Van mythe naar strategie
Uit die basisgegevens distilleren de auteurs enkele aanbevelingen:
1. Om Chinese bedrijven aan te moedigen nog meer te lokaliseren (meer lokaal personeel, lokale leveranciers en onderaannemers, meer begrip voor lokale zeden, ) zouden de Afrikaanse verantwoordelijken er goed aan doen niet langer negatieve mythen over de Chinezen te verspreiden. Zeker anti-Chinese propaganda door lokale oppositiepartijen moet weerlegd worden. Afrikanen moeten op een realistische manier met de Chinezen praten over het scheppen van banen. Er kan ook meer gedaan worden op het vlak van gemeenschappelijke Afrikaanse wettelijke verplichtingen tot lokalisatie.

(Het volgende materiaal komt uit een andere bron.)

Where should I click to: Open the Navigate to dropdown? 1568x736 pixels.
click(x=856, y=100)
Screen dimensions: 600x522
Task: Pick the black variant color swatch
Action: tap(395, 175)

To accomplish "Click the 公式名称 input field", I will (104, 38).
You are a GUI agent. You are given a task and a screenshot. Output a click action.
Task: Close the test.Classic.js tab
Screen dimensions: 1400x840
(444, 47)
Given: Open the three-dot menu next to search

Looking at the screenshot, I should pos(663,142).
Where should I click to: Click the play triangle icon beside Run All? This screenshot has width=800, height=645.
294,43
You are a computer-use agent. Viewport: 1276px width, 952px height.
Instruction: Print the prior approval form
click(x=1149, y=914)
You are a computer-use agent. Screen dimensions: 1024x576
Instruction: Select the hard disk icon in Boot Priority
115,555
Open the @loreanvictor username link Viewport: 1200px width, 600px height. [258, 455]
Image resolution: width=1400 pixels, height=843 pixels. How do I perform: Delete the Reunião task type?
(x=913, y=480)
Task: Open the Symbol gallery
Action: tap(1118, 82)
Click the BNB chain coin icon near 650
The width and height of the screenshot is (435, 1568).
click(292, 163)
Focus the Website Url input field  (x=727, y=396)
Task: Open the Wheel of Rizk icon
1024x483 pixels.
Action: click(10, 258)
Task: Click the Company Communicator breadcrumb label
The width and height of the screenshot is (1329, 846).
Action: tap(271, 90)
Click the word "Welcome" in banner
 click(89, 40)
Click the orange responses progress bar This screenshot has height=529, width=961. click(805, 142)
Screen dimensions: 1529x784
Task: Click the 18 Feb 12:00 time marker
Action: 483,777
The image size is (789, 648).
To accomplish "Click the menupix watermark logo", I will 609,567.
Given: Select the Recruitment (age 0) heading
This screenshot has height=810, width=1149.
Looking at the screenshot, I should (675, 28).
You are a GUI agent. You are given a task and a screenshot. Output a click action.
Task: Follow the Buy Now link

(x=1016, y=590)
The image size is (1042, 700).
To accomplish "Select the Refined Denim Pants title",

2. Afrikaanse regeringen moeten ook meer bewust worden van de voordelen van de combinatie van zakendoen en politiek in de Chinese staatsbedrijven. Een typisch voorbeeld: tijdens de crisis van 2008-9 vluchtten Westerse mijnbedrijven uit Zambia, ze sloten hun mijnen en zetten het personeel op straat. Het Chinese staatsbedrijf China Non-ferrous Metal Mining Group (CNMC) kreeg echter opdracht niemand te ontslaan, de investeringen niet te verminderen en uitbreidingsplannen niet in de lade te stoppen; CNMC kocht zelf een door Zwitsers verlaten mijn op, riep het ontslagen personeel terug en wierf er nog duizend extra aan om een nieuwe ader aan te boren. Dat was een Chinees antwoord op de anti-Chinese propaganda van de Zambiaanse oppositie. Toen die in 2011 aan de macht kwam borg ze dan ook haar anti-Chinese standpunten op. Afrikaanse regeringen zouden met de Chinese regering kunnen samenwerken om de politiek van CNMC te veralgemenen bij alle grote Chinese bedrijven in Afrika.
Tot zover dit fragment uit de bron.